Antilogix comes with a built-in Memory System powered by Mem0. This allows your agents to remember user preferences, facts, and past interactions across different sessions.

Enabling Memory

  1. Open sentinel.yaml and ensure memory is configured:

    yaml memory: provider: "mem0" user_id: "default_user" # Default ID if none is provided at runtime

  2. Add your Mem0 API Key to .env:

    ini MEM0_API_KEY=m0-your-key-here

Automatic Memory

The BaseAgent handles memory automatically.

  • Retrieval: When you call agent.think(query, user_id="123"), Antilogix searches the memory store for facts relevant to query and user_id.

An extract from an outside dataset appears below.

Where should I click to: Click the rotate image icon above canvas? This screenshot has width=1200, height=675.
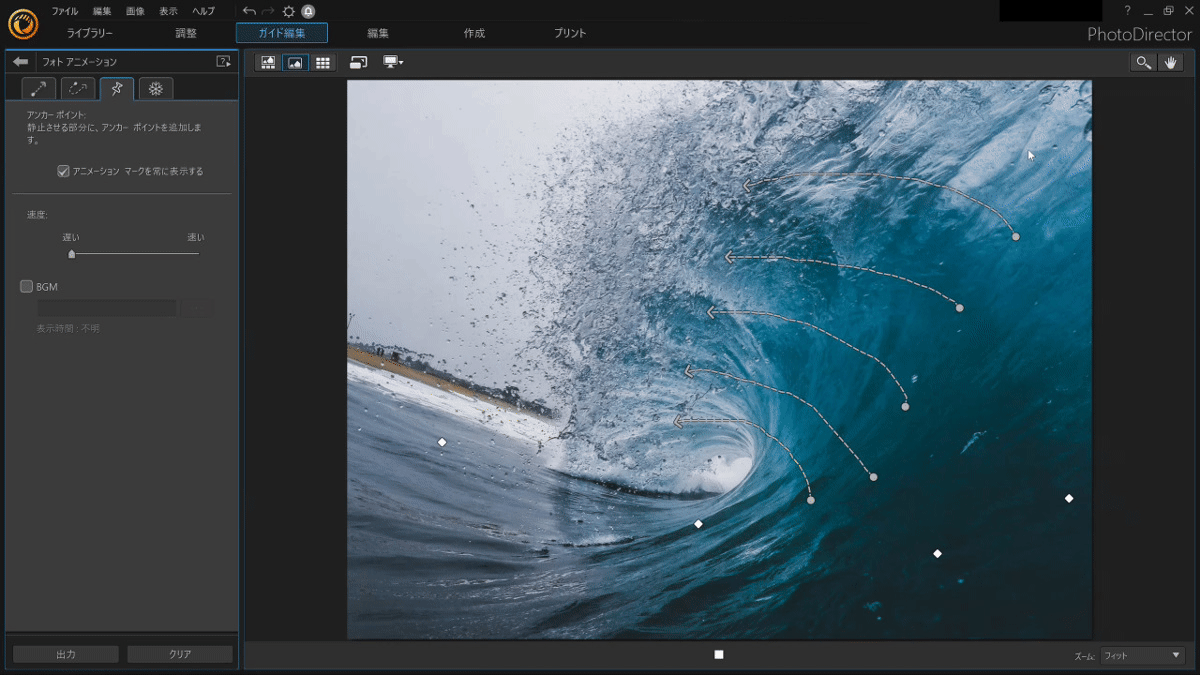coord(359,62)
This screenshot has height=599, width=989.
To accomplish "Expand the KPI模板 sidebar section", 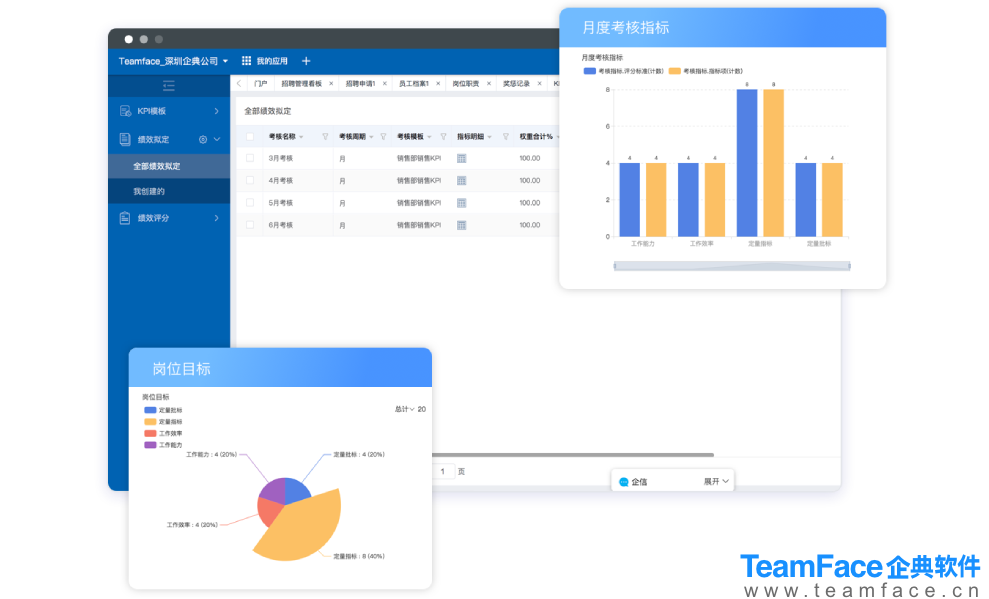I will click(168, 111).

These are passed to _set_system_prompt.
  • Storage: After the agent responds, the interaction (User Query + AI Response) is analyzed, and new facts are automatically saved to Mem0.

Manual Memory Operations

For advanced use cases, you can interact with the memory store directly.

from antilogix.container import ServiceContainer

async def manage_memory():
    # 1. Get the memory instance
    container = ServiceContainer.get_instance()
    memory = container.get_memory()

    # 2. Manually add a memory
    await memory.add("User is allergic to peanuts", user_id="user_55")

    # 3. Search memory
    memories = await memory.search("food allergies", user_id="user_55")
    print(memories) 
    # Output: ["User is allergic to peanuts"]

Best Practices

  • Always pass user_id: When initializing agents or calling think(), passing a specific user_id ensures that memory is personalized (e.g., specific to one customer).

  • Context Injection: Ensure your _set_system_prompt method actually uses the context_notes argument, or the retrieved memories will be ignored.